'Being Jewish' and 'Being German' in Love Relationships in Contemporary Germany
Author: Ina Schaum, email@example.com
University: Goethe University Frankfurt am Main, Germany
Supervisor: Prof. Helma Lutz, Prof. Lena Inowlocki
Year of completion: In progress
Language of dissertation: English
, Jewish studies
, Biography research
Areas of Research:
Biography and Society
, Racism, Nationalism and Ethnic Relations
The focus of my PhD project is the development of a feminist theory of love relationships as sites where identities, belongings and differences are (de)constructed and negotiated – and particularly in Germany’s post-National Socialist society. The specific intersectionally constituted identities and differences – and the entangled histories that connect them – will be empirically reconstructed by the conduction and subsequent analysis of biographical-narrative interviews with young Jewish adults who are asked to tell their life story and relate it to experiences in love relationships.
The dissertation has two starting points. The first is to turn to love as an independent research focus of feminist analysis. In love relationships, gender relations and other differences and inequalities are (re)produced, altered, abandoned or legitimized. At the same time, love can also be a creative and liberating force (e.g. hooks 2000).
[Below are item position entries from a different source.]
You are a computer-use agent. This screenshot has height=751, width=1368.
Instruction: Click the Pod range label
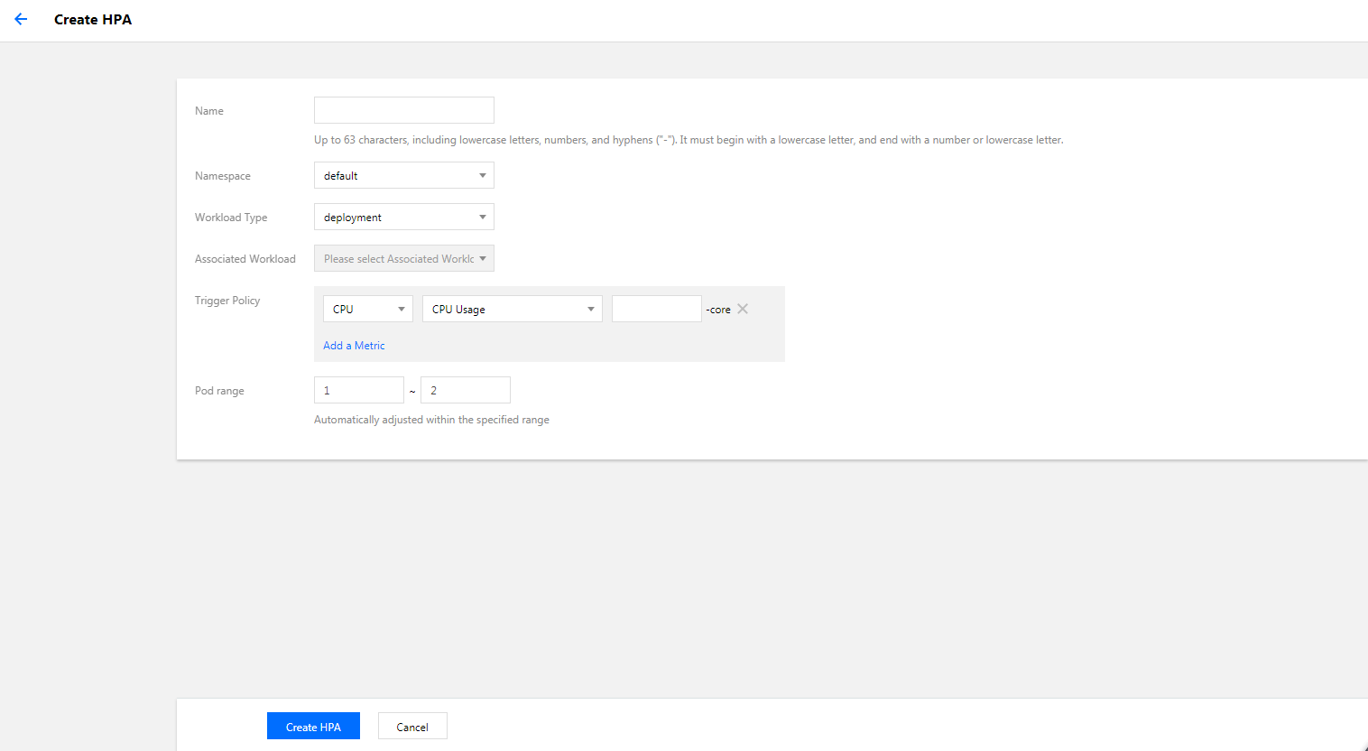click(219, 391)
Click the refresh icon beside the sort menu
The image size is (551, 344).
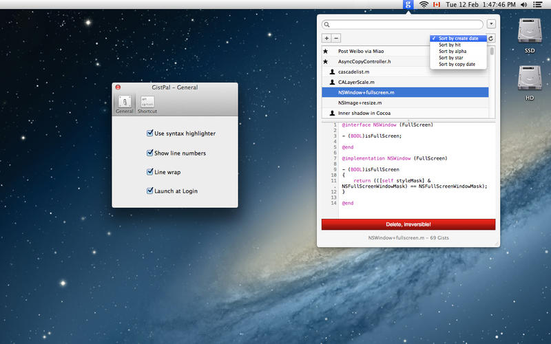click(x=491, y=39)
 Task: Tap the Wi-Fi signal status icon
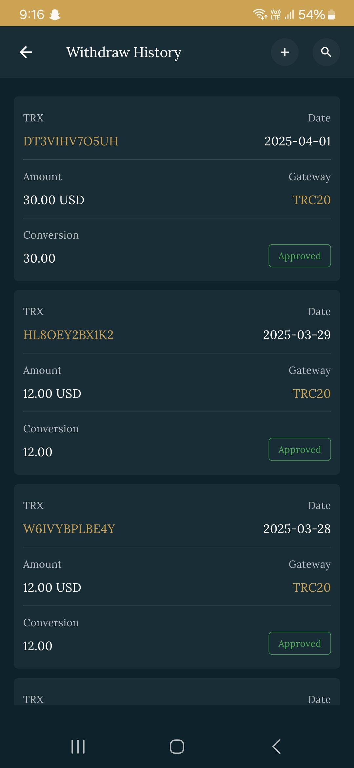tap(260, 14)
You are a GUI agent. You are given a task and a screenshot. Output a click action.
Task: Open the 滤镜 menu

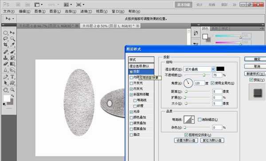86,12
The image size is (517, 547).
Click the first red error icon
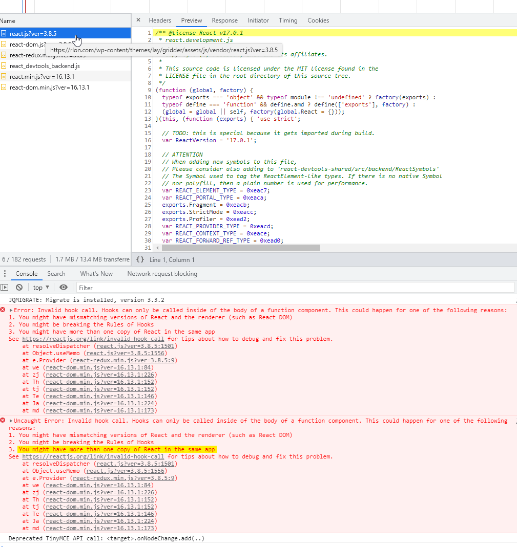click(x=3, y=310)
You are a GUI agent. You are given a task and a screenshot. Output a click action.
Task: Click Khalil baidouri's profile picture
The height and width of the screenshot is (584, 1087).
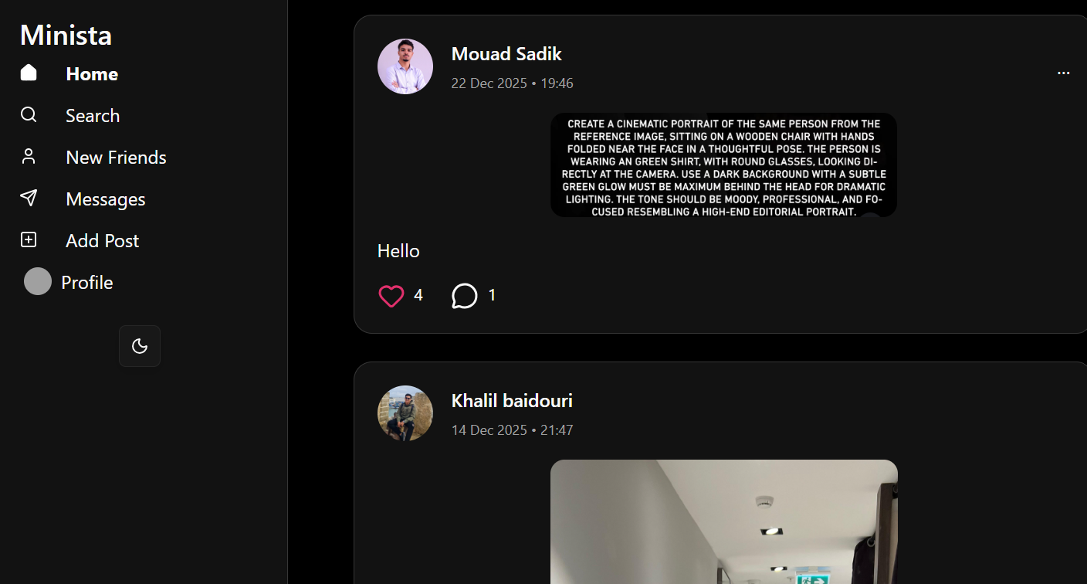click(405, 413)
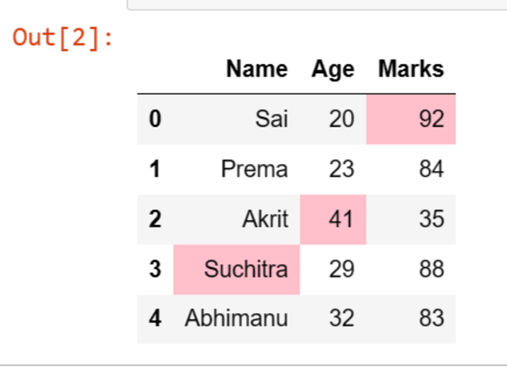The height and width of the screenshot is (367, 507).
Task: Click the marks value 88
Action: [430, 269]
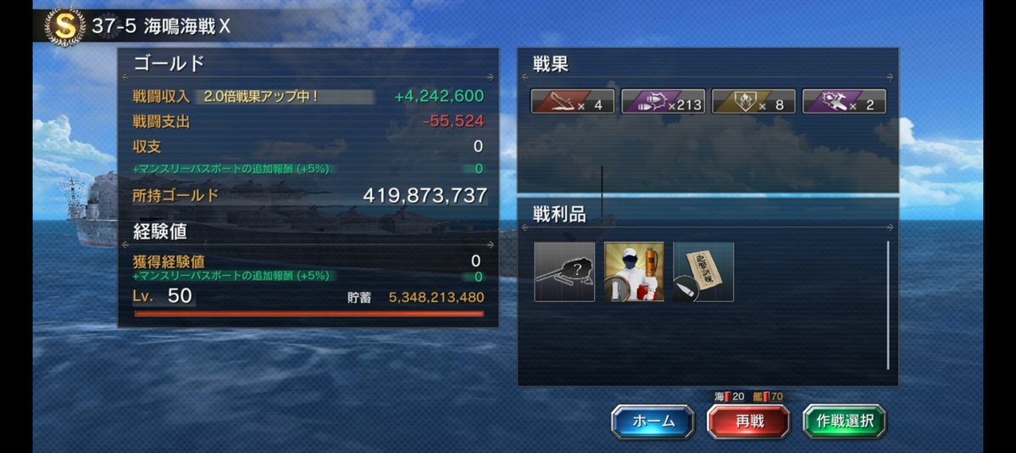This screenshot has width=1016, height=453.
Task: Click the 貯蓄 saved experience value
Action: pos(436,297)
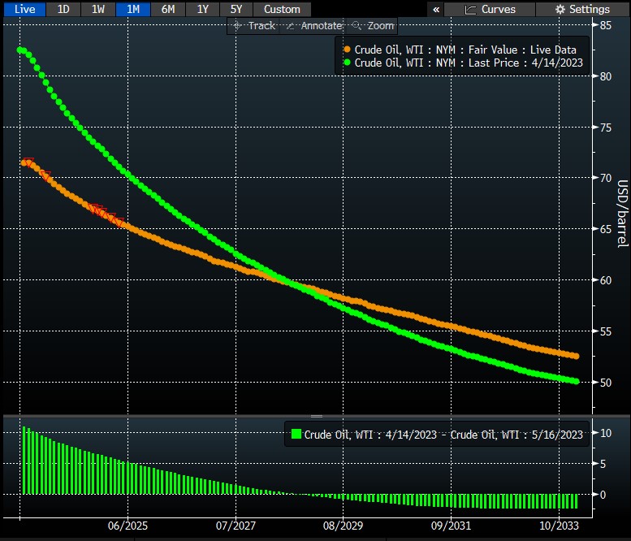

Thus, gender in intersection with other sociocultural categorization will be the category of analysis. The second point of departure is psychoanalyst Kurt Grünberg (2006: 42) observation in his analysis of the experience of “the second generation”, the children of Shoah survivors in Germany that love relationships probably represent the most intimate contact between former victims and perpetrators of the Shoah, a contact that takes place in a very concrete and embodied way. Furthermore, historian Dagmar Herzog (2005) posits that sexuality is a key site for managing the memories and legacies of National Socialism and the Shoah after 1945. In the relationships, not only the partners meet but also their respective families’ pasts. Against the background of the Shoah and the Nuremberg Laws of 1935, which included the so-called "blood protection law" and the prohibition of marriages and sexual intercourse between Jews and non-Jews, the question arises which affects, emotions and memories are passed on to subsequent generations and how intimate relationships and love relationships are (not) influenced by it. Today approximately half to two-thirds of Jews in Germany choose non-Jewish life partners and the Jewish community diversified and increased in number. The arrival of so-called “quota refugees” from countries of the former Soviet Union in the 1990s as well as the migration of Israelis to Germany since the 2000s significantly changed the composition of Jewish communities in Germany and of family narratives, memories and migration stories that shape Jewish life in Germany. The two starting points will be brought together in order to adopt a critical, intersectional feminist perspective on love as well as on the identity and difference constructions and to conceptualize love relationships as sites of Gegenwartsbewältigung and in Dagmar Herzog’s (2019: 73) sense as “a doubleness”: “It's about the thing itself and it's about more. Much, consciously and unconsciously, is co-processed”.
Moreover, ethical considerations are to be developed with regard to theoretization processes, methods and representation of research results in relation to the conditions of representation in a post-National Socialist society on the one hand and a feminist epistemology of situated knowledge on the other hand. A reflective and self-critical positioning of myself as a (non-Jewish) researcher is thus required.